The Coffee Quality Myth

By Stuart Grant

Here are some thoughts that seem to have crystallised during this trip to Thailand. (Warning: long post, no pretty pictures.) Our company identifies itself as being part of the "specialty coffee" movement.

What is Specialty Coffee?

Specialty coffee buyers focus on coffees that are of a measurably better-than-usual standard; from a consumer point of view it is a little murky, but it generally means a focus on things such as:

  • where the coffee came from & how it was grown;
  • what unique flavours & characteristics you might find in it;
  • how the coffee was prepared & how that influenced the flavour.

A key tenet of the specialty coffee scene (as I see it) has always been "promote quality, reject mediocrity". In a café, this would mean re-making a coffee that wasn't quite right the first time; in a roastery it means taking the time to discover the best way to roast a certain bean to elicit exactly the flavour/characteristics you want from it. In both cases you're likely to waste coffee based on that standard. This waste, of course, is justified, because you want (need?) to show the consumer exactly what's possible in terms of quality.

The Reality of Coffee Farming:

When you apply this principle to coffee farming, you get the same result: waste. The reality is that no coffee farm is going to produce 100% of their coffee at whatever standard the specialty coffee industry requires of it.
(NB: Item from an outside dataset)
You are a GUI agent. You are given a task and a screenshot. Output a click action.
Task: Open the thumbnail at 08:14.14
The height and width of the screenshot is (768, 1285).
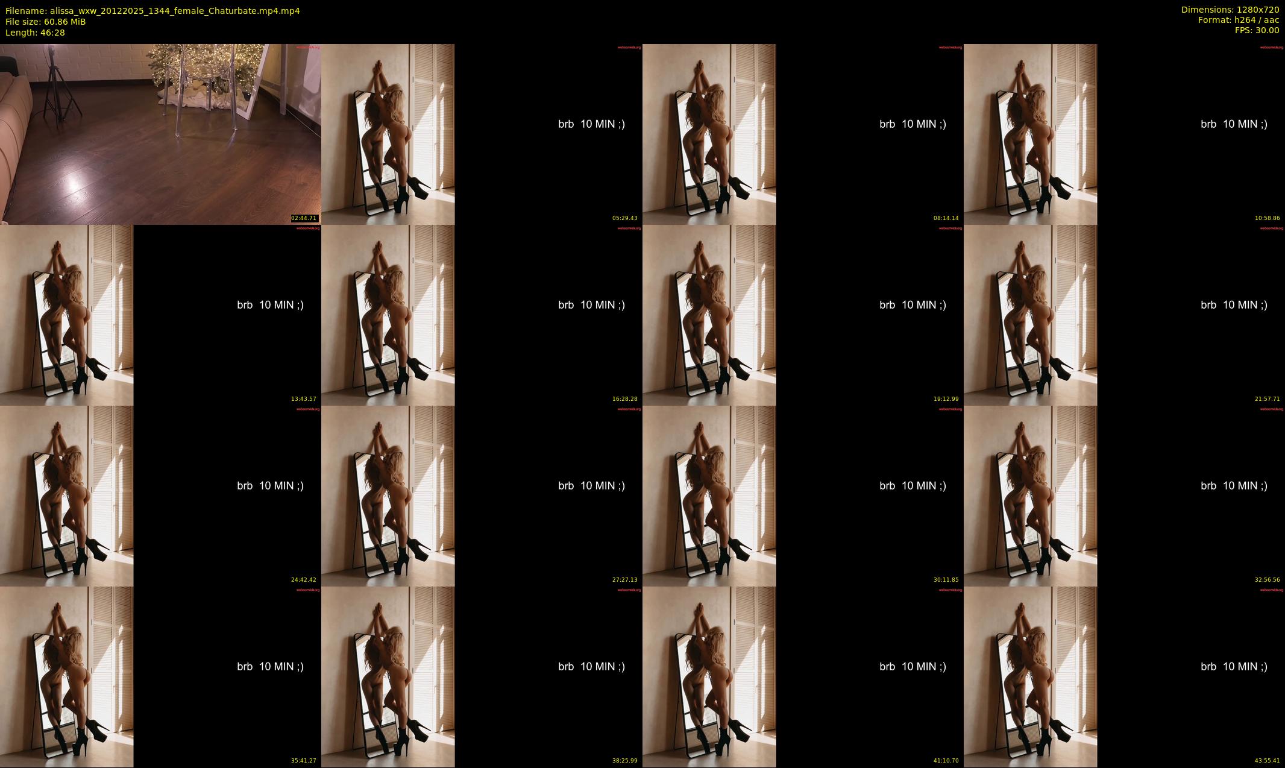803,134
To give a few examples of this:

  • coffee from the beginning and end of the harvest is always lower in quality than peak harvest, regardless of how diligent farmers are.
  • a percentage of coffee picked will be less-than-ideally ripe, regardless of how diligent the pickers are.
  • each coffee farm or estate or program will have inferior sections, in terms of the altitude, or coffee varieties, or microclimate.
  • the best coffees pass through numerous stages of "grading" - as cherries, parchment, and beans, there is a natural level of attrition leading to the best lots - the remainder is sold off as a lower grade coffee.

Put these (and other) factors together, and you can see that even the best operation will only ever produce 70-80% of its coffee at the elusive "specialty" level. The rest is "waste".

What Happens to the Waste?

Other people drink it. Not discerning people such as yourselves, of course. But someone drinks it.


Case Study: Thailand:

Let's pretend you're a specialty coffee buyer visiting ITDP in Thailand, and that your singular requirement is quality

. There are over 30 villages growing coffee for ITDP. Your first decision might be to rule out many of them based on geography (eg. those below 1000m asl). Likewise, you might choose to rule out any of them growing only the Catimor variety - common here in Thailand because it is resistant to coffee leaf rust, but known to be potentially mediocre in the cup. That would leave you with only a handful of villages to choose between. Next you would want to witness cherry selection during coffee harvest. If it wasn't up to your standard, you would either demand improvement, or leave and find a better village. If you found somewhere harvesting good cherry, you would need to see how it is processed. What method are they using? Is their infrastructure clean and in good repair? Do they have enough capacity to maintain standards during the busy peak harvest? Assuming you found a village you wanted to buy coffee from - let's say 2 tonnes - you would have waded through over 90 tonnes of coffee to get there. That's 90 tonnes of coffee that you have (directly or indirectly) rejected. But you get a warm fuzzy feeling for your pioneering "direct trade" work, so that's nice, isn't it. Meanwhile several hundred farmers - who have no access to knowledge about what you were looking for in the first place - are left scratching their heads, and need to find another prospective buyer.


Conclusions:

Here's what I'm NOT saying: "you should buy bad coffee to help poor people". What I am saying is that sometimes the relentless pursuit of quality becomes wildly unrealistic. There needs to be more acknowledgement that specialty coffee is part of a wider market, and that perhaps it is incumbent upon us to help develop quality, rather than just reap the benefit of it. A great example of this would be Tim Wendelboe's work with Finca Tamana in Colombia. Read up if you haven't checked this awesome project out. I am definitely NOT saying that a focus on quality is a bad thing. I have blogged repeatedly about how promoting quality is the very best way of helping coffee farmers create a sustainable income. But, to return to our case study of Thailand, we are working with ITDP here because of the potential for great coffee AND great outcomes for hill-tribe coffee farmers - not because we drank a mind-blowing coffee from here one time. I hope I haven't created a "straw man"

here - hopefully other people can relate to this? As always, I'm very happy for this post to start a discussion rather than remain a soapbox (which I am hurriedly stepping down from now).


Footnotes:

1. For example, the Cup of Excellence program draws a line in the sand at 85 points on their scale (as judged by skilled cuppers).

2. Emilio Lopéz Díaz, of Beneficio El Manzano in El Salvador, states as much in this video, to give one example. Another is Crop to Cup's Whole Crop project in Burundi.

3. A "straw man" is a type of argument where someone creates a point of view simply so they can contradict it when, in reality, no one actually has that point of view.